The difference between these being?

Let's look at ".invalid" as an example.  Ten years ago, it didn't exist
as something documented in an RFC.  In 1996, I started authoring a
little module for USENET news stuff that did basic sanity checking on
addresses, because a customer was having a fantastic problem with news
spammers signing on as "sally@${obscenity}.me.hard", etc.  So I wrote a 
simple checker that did basic syntax checking on e-mail addresses, and 
also prohibited some of those bad words.  :-)
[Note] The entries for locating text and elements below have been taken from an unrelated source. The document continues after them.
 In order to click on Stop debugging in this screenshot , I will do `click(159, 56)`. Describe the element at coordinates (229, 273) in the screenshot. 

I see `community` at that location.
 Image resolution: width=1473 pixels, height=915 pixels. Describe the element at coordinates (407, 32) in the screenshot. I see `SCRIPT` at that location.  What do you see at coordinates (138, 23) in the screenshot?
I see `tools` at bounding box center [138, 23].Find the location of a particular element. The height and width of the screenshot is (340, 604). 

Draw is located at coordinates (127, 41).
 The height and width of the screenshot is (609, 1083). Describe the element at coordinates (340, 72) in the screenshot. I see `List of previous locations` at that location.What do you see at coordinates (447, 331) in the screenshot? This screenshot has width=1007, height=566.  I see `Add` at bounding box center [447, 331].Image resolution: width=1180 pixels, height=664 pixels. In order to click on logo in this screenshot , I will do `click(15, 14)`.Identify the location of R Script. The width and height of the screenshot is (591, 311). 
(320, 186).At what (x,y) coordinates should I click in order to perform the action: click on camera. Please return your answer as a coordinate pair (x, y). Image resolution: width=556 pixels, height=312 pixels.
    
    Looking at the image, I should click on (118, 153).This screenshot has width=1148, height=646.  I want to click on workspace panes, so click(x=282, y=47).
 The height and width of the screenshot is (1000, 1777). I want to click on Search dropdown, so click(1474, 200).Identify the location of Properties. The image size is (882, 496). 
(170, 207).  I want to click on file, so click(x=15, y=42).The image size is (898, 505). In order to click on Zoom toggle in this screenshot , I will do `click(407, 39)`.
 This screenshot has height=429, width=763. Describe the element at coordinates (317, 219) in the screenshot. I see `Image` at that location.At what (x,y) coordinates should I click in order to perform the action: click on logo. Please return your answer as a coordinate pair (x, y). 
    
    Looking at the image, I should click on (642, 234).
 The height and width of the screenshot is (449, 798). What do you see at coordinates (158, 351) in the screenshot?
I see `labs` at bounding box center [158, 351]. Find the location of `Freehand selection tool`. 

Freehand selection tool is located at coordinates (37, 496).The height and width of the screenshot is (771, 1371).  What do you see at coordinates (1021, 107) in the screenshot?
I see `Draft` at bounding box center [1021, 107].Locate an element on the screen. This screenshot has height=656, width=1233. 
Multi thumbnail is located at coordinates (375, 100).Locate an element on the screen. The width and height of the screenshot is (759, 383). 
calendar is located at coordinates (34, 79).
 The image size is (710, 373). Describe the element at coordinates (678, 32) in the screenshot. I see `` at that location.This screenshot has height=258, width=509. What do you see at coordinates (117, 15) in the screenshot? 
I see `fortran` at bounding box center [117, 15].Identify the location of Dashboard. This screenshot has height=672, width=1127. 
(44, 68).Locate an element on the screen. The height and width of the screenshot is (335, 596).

Now, a side effect of this was that a great cry arose from customer's
users, who had been used to using invalid e-mail addresses such as "x at x.x"
for posting news, but were also frequently posting as possibly legitimate
domain names.  My answer to this was "well, it is probably fine to let
them do this as long as it is not a valid address", and the best technical
way to do that was to create a pseudo-TLD of ".invalid", so that the users
could post as "x at x.x.invalid".

Now, let's review the situation again, and I'll remind you something about
the RFC process along the way.

In 1995, ".invalid" was not a valid or a reserved domain name.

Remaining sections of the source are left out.